ATLANTA – The General Assembly gave final passage to a $36.1 billion fiscal 2025 state budget Thursday night, including raises for state employees and public school teachers as well as an 11th-hour influx of funding for Georgia’s Pre-Kindergarten program.
The spending plan, which passed the state House 175-1 and the Senate 54-1 in the final hours of this year’s legislative session, represents an increase of $3.7 billion over the fiscal 2024 budget lawmakers adopted last spring.
It includes 4% cost-of-living raises for most state and university system workers, with an additional $3,000 for employees in state agencies suffering large turnover rates, including law enforcement officers and welfare workers. Teachers would get increases of $2,500.
The budget also contains substantial increases in funding for various education initiatives, including $243 million to account for student enrollment growth, $200 million to buy more school buses, and $108 million in school safety grants to upgrade security on public school campuses. Every public school in Georgia will get grants of $45,000.

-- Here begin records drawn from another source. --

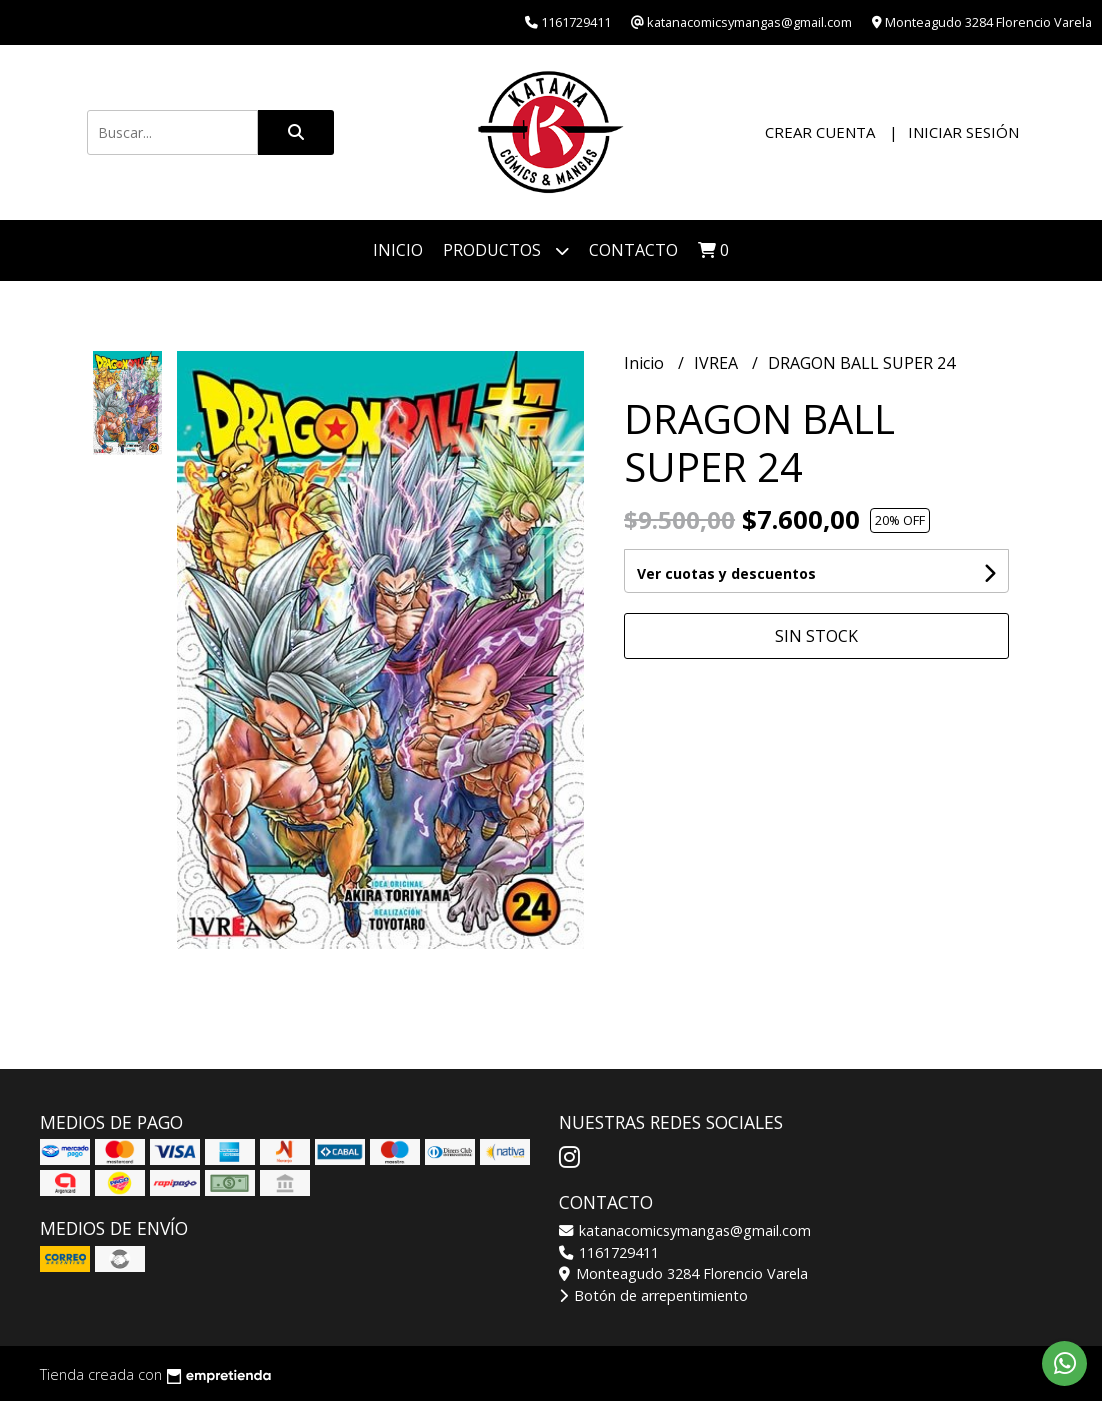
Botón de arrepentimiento (653, 1295)
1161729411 (609, 1252)
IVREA (718, 363)
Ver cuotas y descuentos (726, 573)
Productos (506, 250)
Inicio (398, 250)
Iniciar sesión (963, 132)
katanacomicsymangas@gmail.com (685, 1230)
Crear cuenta (820, 132)
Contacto (633, 250)
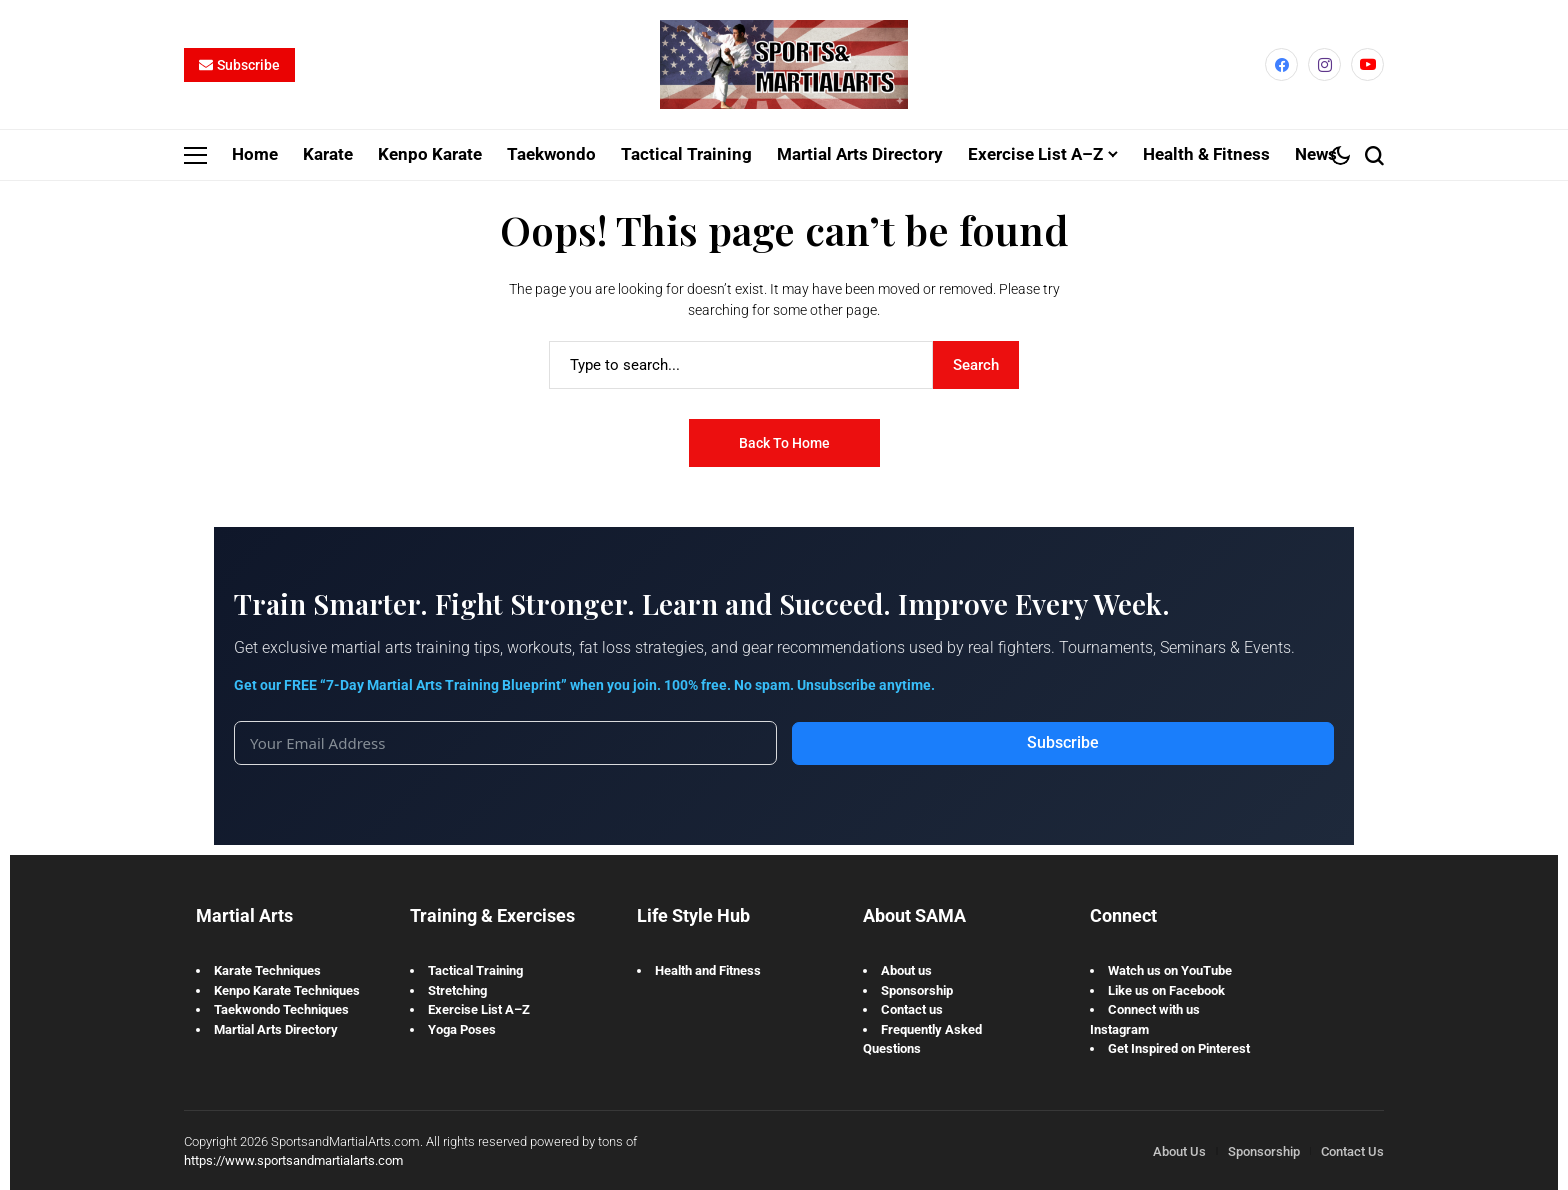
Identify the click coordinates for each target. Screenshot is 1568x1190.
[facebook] (1281, 64)
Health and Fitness (708, 970)
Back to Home (784, 442)
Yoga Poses (462, 1028)
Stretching (457, 989)
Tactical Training (475, 970)
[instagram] (1324, 64)
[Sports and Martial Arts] (784, 65)
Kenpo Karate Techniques (287, 989)
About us (906, 970)
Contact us (912, 1009)
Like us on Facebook (1166, 989)
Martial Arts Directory (276, 1028)
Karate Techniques (267, 970)
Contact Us (1352, 1150)
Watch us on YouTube (1170, 970)
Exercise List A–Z (479, 1009)
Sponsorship (917, 989)
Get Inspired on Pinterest (1179, 1048)
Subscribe (1063, 742)
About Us (1179, 1150)
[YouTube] (1367, 64)
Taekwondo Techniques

A late-arriving increase of $48.4 million would go to Georgia’s lottery-funded pre-kindergarten program, thanks to brisk lottery ticket sales. Gov. Brian Kemp announced late Wednesday he would revise his revenue estimate upward to make room for the additional funds.
“Ensuring Georgia’s children have the strongest possible start in their educational career continues to be a priority for my administration,” the governor wrote in a letter to the chairmen of the House and Senate Appropriations committees. “I am increasing my revenue estimate … to further address class size, teacher pay, and capital and operational needs critical to the continued success of our nationally recognized Pre-Kindergarten program.”
“We made progress for the first time in 30 years on pre-k,” added House Speaker Pro Tempore Jan Jones, R-Milton, who chaired the Working Group on Early Childhood Education, which released a report in January blaming declining pre-k enrollment on an inability to find teachers willing to work at state-funded salaries and inadequate state funding for opening and operating classrooms.
The ’25 budget also includes $10.7 million for a technology upgrade inside state prisons to head off a flood of cellphones being smuggled in to inmates. Another $18.6 million will boost reimbursement rates to health-care providers.
Lawmakers approved $6.3 million for free breakfasts and lunches for 64,000 children from low-income families.
In a departure from the usual policy of borrowing the funds for building projects, the state’s $16 billion budget surplus allowed the legislature to load up the spending plan with $1.2 billion in cash for a variety of projects. Of that amount, $866 million would go toward buildings at public schools, colleges and universities, and at state agencies.
The budget now heads to Kemp’s desk. Governors typically sign annual budgets in early May.